Zero-day vulnerabilities are a serious threat to cybersecurity, as they can be exploited by malicious actors to gain unauthorized access to systems. One such vulnerability is ZDI-CAN-18333, a critical zero-day vulnerability that affects Microsoft Windows. In this article, we’ll take a closer look at what this vulnerability is, how it works, and what you can do to protect your systems.

What is ZDI-CAN-18333?

ZDI-CAN-18333 is a zero-day vulnerability that was discovered by researchers from the Zero Day Initiative (ZDI). The vulnerability affects Microsoft Windows, one of the most widely used operating systems in the world. ZDI-CAN-18333 is considered critical as it could allow attackers to execute arbitrary code on a victim’s system, potentially giving them access to sensitive information.

How does ZDI-CAN-18333 work?

The ZDI-CAN-18333 vulnerability is related to the way that Microsoft Windows processes certain types of user input. Specifically, the vulnerability is related to the way that the operating system handles the printing of documents. By exploiting this flaw, an attacker can execute arbitrary code on a victim’s system, potentially giving them access to sensitive information or allowing them to install other malware.

What can you do to protect your systems?

Microsoft has released a security patch to address the ZDI-CAN-18333 vulnerability, which should be installed as soon as possible.
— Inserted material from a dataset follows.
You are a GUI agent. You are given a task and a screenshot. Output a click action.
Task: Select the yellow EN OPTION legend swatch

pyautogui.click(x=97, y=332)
Additionally, users should ensure that their operating system is up to date with the latest version of Microsoft Windows, as older versions may not be eligible for security patches. It’s also recommended to follow standard security practices such as avoiding suspicious websites and downloads, using strong passwords, and enabling two-factor authentication.
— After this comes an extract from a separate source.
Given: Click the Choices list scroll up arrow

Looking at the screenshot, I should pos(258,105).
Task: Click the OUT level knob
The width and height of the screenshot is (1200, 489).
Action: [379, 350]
Zero-day vulnerabilities like ZDI-CAN-18333 are a serious threat to cybersecurity, and it’s important to stay informed about emerging threats and take steps to protect your systems. By keeping your operating system up to date with the latest security patches and following standard security practices, you can help safeguard your system from potential attacks. Remember to stay vigilant and report any suspicious activity to your IT department or security provider.